Before Hurricane Katrina ravaged the Gulf Coast in 2005, Hurricane Andrew was the costliest hurricane in U.S. history, destroying thousands of homes across Florida and Louisiana in August 1992 and stranding thousands without power for weeks. The storm stretched U.S. disaster response capacity, and critics found plenty of room for improvement.
A Defense Department working paper, written less than two weeks after the storm made landfall in Miami-Dade County, outlines the importance of overcoming relief coordination problems, of adequately equipping and preparing military units for disaster relief missions, and of maintaining public confidence in the wake of disaster.

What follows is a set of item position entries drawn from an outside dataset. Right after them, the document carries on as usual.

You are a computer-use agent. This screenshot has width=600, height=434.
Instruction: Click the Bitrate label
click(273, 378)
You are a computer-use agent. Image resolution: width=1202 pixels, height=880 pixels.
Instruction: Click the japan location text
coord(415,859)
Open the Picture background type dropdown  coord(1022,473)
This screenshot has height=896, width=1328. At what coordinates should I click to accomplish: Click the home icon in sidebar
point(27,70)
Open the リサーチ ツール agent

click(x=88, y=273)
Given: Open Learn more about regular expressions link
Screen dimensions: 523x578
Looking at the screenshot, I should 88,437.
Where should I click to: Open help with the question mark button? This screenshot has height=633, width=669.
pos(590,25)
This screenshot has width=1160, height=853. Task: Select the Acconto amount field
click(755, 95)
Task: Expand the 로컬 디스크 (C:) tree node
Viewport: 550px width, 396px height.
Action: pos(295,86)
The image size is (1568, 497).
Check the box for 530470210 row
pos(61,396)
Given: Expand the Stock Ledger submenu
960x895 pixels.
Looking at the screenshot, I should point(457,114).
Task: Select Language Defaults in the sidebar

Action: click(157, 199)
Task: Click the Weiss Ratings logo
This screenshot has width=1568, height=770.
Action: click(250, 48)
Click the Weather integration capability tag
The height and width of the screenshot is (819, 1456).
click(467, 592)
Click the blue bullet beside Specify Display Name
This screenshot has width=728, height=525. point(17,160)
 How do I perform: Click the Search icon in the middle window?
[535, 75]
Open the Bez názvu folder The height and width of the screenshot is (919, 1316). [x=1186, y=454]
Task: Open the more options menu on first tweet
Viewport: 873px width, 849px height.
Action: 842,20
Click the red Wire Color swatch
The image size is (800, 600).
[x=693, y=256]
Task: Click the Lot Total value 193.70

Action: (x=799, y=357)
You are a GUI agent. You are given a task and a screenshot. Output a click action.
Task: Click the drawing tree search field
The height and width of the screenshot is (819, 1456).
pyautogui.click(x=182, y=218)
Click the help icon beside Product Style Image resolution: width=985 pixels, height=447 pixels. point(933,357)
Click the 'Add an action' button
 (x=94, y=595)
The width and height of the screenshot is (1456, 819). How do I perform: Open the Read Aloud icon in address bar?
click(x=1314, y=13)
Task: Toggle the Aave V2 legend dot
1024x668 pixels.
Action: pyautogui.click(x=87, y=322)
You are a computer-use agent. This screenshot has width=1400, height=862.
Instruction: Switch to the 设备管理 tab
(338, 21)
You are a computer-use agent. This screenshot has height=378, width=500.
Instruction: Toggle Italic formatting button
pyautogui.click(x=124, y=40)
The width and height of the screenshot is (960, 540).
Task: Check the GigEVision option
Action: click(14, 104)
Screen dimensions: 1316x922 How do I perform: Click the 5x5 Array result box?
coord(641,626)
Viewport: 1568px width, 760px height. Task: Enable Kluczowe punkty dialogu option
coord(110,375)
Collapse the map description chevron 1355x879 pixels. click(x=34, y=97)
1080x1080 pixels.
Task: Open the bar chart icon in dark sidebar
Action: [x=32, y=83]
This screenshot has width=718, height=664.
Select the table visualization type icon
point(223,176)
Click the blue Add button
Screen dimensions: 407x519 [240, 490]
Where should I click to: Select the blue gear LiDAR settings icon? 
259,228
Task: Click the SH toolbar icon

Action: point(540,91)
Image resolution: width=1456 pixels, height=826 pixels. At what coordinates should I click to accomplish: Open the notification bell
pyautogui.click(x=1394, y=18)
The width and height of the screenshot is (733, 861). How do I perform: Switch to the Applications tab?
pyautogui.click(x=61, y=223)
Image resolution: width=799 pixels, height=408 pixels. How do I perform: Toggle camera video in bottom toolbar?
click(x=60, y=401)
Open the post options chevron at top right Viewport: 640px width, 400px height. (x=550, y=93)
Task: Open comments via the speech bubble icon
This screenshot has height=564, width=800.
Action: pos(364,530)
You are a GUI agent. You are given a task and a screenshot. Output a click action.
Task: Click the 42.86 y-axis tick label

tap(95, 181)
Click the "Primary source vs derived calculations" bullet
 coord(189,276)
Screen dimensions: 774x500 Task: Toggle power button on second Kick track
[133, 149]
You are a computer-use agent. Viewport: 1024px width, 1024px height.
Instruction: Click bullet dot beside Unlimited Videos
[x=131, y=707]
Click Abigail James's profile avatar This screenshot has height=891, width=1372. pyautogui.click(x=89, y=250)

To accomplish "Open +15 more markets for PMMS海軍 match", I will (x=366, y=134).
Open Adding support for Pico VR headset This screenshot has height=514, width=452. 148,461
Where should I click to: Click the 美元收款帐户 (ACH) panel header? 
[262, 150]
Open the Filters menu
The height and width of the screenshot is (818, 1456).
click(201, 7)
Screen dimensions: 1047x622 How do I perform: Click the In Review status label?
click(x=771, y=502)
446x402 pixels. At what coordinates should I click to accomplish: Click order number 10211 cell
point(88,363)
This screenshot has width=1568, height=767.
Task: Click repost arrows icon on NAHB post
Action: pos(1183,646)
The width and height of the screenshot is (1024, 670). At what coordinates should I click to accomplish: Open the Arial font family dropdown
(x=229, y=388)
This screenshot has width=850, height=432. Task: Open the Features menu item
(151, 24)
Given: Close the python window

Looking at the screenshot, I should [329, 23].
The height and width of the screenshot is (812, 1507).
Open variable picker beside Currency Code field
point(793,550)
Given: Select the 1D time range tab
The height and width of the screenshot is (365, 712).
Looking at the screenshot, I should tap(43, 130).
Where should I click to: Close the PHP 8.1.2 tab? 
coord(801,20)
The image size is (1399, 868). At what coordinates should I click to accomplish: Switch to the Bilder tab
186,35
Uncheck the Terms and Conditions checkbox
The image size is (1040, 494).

The Army faced a number of coordination obstacles in its response to Andrew, beginning with damage assessment. The hurricane’s scale, which was the most damaging in history to date, rendered local authorities “incapable of accurately assessing their own condition.” The military, Federal Emergency Management Agency (FEMA) and local governments each conducted their own damage assessments without coordination or information-sharing, “which resulted in duplication of effort” and delay of actual services.
The paper outlines a critical lesson: the military and federal agencies should not “waste time waiting for accurate assessments, but use their experience to push obviously-needed assistance toward devastated communities before citizens begin to die for lack of it.”
Coordination issues made it difficult to establish a “definable and attainable end-state for military support activities” once civilian agencies were able to resume responsibility for recovery operations.
Communication problems between federal and local authorities also hampered relief and law enforcement coordination. Some National Guard units and local agencies were not equipped with radios compatible with those used by the Army. The working paper emphasizes that it is “imperative to assign MP [military police] liaison officers to local law enforcement agencies and Army National Guard” to facilitate communication among government levels.
The report examines preparation steps that might have been taken ahead of the hurricane to ease recovery efforts once it made landfall. Foremost is the need for pre-positioned contracts for disaster response services, since service providers contracted mid-disaster “charged whatever they thought DoD might be willing to pay.”
Supplies provided to troops were themselves inadequate in key ways. Instead of four-wheel drive vehicles, soldiers were deployed in humvees, which are “dangerous in urban settings.” There was no coordination of maps issued to military personnel: over 300 different maps “of all varieties” were reportedly being used by different military units deployed to Florida. And without a central catalog of disaster relief supply items, the military’s hurricane response faced considerable “wasted research, repackaging, onloading and offloading of trucks, etc. just when troops are trying to respond quickly to emergency needs.”
Finally, soldiers lacked sufficient preparation regarding their rules of engagement in a disaster response scenario on the scale required by Hurricane Andrew. Federal soldiers deployed domestically cannot engage in law enforcement activities except where specifically authorized, which can potentially muddle limits on detainment use of force. The specific rules of engagement should be provided in advance to anticipate and clarify any gray areas, “in fairness to the soldier.”
In addition to outlining coordination and preparation obstacles, the working paper focuses extensively on the impact disaster relief can have on the military’s public’s image. Commanders must be sensitive to criticism from affected communities: “It is almost a given that some citizens will say that the military response was too slow, because they have an idea of military capability, they need help immediately, and they may not know or care about the need for the military to be in a supporting role to civilian officials.”
Military commanders must carefully consider whether armed soldiers generate confidence or fear on balance, and should engage with the public through their local agency partners: “It’s important that soldiers be encouraged to talk to local citizens–this is America! But remember that American civilians don’t use military acronyms, so speak in plain English. [....] do not say ‘Psyop’ on the streets of America.” The working paper suggests that military personnel seek out mail carriers once service resumes as a “good way to know the pulse of the local community.”
The military’s considerable humanitarian assistance to repair damage, clear debris, provide food, shelter and water, and restore communications infrastructure generated “great community enthusiasm for the military,” which troops should seek to maintain in future disaster operations. Soldiers should “use their initiative in helping citizens as they see needs in the field,” and do so without discrimination: the paper explicitly directs military responders to “stay out of inquiry into the legal status of people seeking help,” since “humanitarian aid is sufficient justification to help people, even if they aren’t citizens.”
This emphasis on cultivating a positive impression and public confidence in the military is echoed in other Defense Department documents related to hurricane response. Last year, the Defense Department released its protocols governing federal troops deployed domestically, including for post-disaster relief missions. According to that protocol, one of the core objectives that guide military hurricane relief effort is to “maintain the public confidence in the US Government and the DoD.”
Hurricane Andrew’s unprecedented damage posed a number of novel challenges for the military personnel deployed to assist local authorities. The lessons drawn from the relief effort shaped future responses to weather emergencies, including Hurricane Katrina in 2005 and Hurricane Sandy in 2012.